Our bodies are mostly water. Our primordial ancestors lived in it. Science tells us that looking at it lowers stress. Without water, we can’t survive more than a week at best.
But I think the best thing about water is using it to swim, soak, splash, and socialize in. Options for doing so abound in Texas, but old-fashioned swimming holes occupy the depths of our memories (pun intended). My mother talked of summer dips in West Texas stock tanks, my aunt of a pool in Fort Stockton, fed by springs now gone dry. I have indelible childhood memories of clinging tightly to my father’s hand in the vast, shiver-inducing pool at Balmorhea State Park, and plunging backward off the Garner State Park dam into the aptly-named Frio River.
These waters come, for the most part, from underground. Rain soaks into the land and then moves down through soil and porous rock, which act as natural filters. It fills caves, cracks, and crevices, then flows into fissures and openings above ground, creating springs, streams, and rivers—and swimming holes.

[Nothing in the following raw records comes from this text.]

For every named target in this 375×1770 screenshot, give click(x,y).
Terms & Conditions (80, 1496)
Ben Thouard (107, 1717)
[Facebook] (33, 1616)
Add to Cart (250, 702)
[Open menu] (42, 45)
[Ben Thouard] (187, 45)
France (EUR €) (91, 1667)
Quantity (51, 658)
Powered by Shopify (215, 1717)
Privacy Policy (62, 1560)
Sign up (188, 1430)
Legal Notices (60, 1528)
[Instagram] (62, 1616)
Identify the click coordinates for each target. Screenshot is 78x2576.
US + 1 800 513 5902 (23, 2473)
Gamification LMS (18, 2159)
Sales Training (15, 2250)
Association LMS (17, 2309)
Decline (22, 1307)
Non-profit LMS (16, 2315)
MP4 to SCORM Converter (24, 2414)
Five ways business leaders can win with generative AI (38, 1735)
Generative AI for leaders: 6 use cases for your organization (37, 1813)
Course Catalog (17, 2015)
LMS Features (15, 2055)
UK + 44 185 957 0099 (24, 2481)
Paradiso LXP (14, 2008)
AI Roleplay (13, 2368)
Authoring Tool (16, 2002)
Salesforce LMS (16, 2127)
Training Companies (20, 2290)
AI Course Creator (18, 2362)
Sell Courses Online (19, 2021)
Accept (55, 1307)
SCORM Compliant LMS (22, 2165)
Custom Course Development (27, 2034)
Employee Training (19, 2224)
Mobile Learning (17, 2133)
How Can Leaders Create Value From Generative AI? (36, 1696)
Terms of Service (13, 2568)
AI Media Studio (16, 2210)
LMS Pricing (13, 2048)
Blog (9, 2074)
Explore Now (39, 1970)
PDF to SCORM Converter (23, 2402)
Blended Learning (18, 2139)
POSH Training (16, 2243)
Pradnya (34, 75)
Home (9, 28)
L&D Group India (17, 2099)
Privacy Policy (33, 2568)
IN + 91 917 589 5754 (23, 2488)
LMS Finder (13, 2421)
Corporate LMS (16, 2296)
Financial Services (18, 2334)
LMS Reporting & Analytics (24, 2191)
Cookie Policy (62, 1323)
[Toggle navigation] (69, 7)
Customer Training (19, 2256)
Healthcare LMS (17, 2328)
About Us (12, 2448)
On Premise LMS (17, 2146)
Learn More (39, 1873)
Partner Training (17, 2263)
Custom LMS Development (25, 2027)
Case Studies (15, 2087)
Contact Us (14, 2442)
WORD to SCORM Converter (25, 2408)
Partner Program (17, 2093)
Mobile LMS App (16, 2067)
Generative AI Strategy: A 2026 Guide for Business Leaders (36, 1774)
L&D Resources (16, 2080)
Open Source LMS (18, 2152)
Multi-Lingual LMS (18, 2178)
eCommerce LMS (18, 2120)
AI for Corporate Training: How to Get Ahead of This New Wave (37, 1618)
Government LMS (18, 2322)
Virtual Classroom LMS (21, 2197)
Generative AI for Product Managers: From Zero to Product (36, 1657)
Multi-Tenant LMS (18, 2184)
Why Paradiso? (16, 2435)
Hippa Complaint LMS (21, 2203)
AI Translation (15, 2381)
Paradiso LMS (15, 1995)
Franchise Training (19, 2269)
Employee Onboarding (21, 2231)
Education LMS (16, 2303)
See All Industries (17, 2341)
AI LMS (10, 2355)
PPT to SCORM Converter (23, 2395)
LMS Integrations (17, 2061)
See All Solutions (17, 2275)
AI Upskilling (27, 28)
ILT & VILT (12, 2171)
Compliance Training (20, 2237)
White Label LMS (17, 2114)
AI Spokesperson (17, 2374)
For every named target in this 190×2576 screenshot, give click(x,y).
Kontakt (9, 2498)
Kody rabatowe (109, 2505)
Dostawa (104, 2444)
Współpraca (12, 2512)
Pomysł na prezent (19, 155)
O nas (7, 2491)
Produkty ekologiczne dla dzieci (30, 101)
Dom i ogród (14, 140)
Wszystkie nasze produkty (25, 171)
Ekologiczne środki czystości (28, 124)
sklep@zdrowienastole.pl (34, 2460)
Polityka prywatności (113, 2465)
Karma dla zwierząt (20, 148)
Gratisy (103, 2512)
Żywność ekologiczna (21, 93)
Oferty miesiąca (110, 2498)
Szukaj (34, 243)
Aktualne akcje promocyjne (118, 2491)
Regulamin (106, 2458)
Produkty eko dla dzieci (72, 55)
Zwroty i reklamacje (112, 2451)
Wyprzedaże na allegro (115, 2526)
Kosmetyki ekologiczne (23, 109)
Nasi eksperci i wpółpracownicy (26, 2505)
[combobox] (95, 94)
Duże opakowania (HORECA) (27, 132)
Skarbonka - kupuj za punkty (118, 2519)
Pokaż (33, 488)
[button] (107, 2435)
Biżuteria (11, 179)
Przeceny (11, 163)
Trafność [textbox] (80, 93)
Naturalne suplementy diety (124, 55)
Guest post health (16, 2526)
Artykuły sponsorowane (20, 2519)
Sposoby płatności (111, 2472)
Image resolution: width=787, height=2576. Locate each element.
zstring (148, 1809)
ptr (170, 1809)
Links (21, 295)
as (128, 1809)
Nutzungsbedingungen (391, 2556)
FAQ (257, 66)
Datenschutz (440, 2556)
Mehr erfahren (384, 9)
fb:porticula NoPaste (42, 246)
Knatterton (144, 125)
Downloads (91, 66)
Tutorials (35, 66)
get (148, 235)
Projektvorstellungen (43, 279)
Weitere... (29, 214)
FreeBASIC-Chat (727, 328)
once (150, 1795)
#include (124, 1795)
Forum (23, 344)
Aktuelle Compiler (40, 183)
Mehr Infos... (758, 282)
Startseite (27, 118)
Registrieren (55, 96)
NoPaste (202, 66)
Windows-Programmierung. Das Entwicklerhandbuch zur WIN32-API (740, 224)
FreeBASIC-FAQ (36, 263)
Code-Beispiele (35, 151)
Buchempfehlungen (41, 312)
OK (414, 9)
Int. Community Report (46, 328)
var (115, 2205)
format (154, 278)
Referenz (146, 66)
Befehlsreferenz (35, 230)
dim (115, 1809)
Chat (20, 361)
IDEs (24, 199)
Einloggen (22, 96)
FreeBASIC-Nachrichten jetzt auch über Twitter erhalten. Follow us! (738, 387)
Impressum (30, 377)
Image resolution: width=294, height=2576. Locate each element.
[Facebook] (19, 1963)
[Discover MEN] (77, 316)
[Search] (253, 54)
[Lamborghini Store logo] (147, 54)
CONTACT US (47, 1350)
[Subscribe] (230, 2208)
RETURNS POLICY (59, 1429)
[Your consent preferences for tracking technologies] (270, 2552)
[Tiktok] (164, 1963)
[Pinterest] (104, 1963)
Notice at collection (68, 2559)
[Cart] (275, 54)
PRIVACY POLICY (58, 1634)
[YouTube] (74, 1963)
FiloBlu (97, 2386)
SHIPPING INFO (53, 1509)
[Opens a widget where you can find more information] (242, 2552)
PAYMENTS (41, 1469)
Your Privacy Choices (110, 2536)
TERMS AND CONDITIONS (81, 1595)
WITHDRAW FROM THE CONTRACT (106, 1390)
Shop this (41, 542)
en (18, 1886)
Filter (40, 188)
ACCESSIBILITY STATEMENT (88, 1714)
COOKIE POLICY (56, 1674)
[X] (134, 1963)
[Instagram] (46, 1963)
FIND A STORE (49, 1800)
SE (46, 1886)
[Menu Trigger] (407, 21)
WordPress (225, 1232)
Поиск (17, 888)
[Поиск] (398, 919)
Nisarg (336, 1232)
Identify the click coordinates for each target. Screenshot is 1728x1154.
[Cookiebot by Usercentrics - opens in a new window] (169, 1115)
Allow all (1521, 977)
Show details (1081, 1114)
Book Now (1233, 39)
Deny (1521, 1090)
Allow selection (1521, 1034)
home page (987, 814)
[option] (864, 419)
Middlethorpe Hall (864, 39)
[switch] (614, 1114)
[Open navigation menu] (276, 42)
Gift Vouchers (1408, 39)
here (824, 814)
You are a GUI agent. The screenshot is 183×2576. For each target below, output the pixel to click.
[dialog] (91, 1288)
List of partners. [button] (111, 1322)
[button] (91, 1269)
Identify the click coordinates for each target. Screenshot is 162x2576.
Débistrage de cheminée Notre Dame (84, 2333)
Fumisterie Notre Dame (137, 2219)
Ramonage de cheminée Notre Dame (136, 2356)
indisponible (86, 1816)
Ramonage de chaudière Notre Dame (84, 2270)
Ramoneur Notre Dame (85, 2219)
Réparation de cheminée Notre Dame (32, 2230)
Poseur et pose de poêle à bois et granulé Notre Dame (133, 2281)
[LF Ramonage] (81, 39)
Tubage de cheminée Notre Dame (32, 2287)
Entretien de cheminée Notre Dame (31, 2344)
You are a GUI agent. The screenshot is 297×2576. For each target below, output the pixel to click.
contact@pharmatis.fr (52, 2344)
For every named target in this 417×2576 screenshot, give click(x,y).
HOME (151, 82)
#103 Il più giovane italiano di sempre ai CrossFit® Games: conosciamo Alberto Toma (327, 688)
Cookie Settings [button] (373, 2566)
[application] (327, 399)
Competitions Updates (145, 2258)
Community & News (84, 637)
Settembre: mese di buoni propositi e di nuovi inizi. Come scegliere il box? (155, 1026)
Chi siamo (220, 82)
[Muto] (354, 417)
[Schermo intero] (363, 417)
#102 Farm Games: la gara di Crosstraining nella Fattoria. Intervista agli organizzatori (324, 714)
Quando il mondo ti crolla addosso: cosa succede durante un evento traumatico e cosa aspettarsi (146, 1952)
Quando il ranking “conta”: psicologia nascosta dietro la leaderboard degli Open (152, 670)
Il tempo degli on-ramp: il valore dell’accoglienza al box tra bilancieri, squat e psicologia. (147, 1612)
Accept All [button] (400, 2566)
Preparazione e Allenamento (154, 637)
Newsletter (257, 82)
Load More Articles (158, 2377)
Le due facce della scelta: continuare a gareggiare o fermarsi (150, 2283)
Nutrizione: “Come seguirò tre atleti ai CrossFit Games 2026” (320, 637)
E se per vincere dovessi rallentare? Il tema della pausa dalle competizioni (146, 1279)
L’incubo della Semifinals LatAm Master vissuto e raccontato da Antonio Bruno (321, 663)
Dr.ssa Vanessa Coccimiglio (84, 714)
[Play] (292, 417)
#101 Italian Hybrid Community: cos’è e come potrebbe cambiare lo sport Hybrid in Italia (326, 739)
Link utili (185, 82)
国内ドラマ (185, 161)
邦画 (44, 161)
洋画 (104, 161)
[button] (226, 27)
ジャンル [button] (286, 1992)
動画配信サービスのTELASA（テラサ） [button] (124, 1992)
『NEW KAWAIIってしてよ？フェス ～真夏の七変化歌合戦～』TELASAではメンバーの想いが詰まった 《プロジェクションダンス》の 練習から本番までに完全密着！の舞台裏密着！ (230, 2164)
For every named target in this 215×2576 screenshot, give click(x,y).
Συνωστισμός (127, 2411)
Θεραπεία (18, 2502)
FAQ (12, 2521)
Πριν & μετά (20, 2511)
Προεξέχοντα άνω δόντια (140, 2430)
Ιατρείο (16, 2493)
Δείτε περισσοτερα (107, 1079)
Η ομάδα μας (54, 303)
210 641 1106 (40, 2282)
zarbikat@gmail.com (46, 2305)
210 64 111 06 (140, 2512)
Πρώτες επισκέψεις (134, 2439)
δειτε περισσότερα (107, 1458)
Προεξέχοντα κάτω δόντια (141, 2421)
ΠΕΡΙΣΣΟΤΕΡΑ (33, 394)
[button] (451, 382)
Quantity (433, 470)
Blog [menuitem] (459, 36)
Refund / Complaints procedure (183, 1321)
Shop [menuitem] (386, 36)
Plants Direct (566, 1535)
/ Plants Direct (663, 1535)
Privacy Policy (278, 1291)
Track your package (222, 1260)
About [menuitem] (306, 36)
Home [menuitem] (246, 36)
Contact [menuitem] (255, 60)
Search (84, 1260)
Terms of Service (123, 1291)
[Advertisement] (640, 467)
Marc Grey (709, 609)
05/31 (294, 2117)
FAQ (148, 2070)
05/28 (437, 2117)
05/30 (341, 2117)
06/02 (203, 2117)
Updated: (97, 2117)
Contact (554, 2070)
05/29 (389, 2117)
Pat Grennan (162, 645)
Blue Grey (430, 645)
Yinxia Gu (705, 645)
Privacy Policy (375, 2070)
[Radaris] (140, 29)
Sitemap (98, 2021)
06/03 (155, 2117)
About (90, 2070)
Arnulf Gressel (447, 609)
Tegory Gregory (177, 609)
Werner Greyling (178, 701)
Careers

“It’s not difficult to appreciate that, for thousands of years, human beings have considered springs sacred places,” says Andrew Sansom, director of the Meadows Center for Water and the Environment at Texas State University in San Marcos. Yet population growth and our demand for water put these iconic swimming holes at risk. We must become mindful stewards of every precious drop, for ourselves and future generations of Texans, because the very presence of swimming holes vastly improves our quality of life.
Hot? A chilly, spring-fed pool will cool you down. Tired? Let a natural pond surrounded by trees and wildflowers refresh you. Bored? Don a snorkeling mask and study the critters that share the water. A dip in one of these Texas swimming holes just may improve your outlook on life.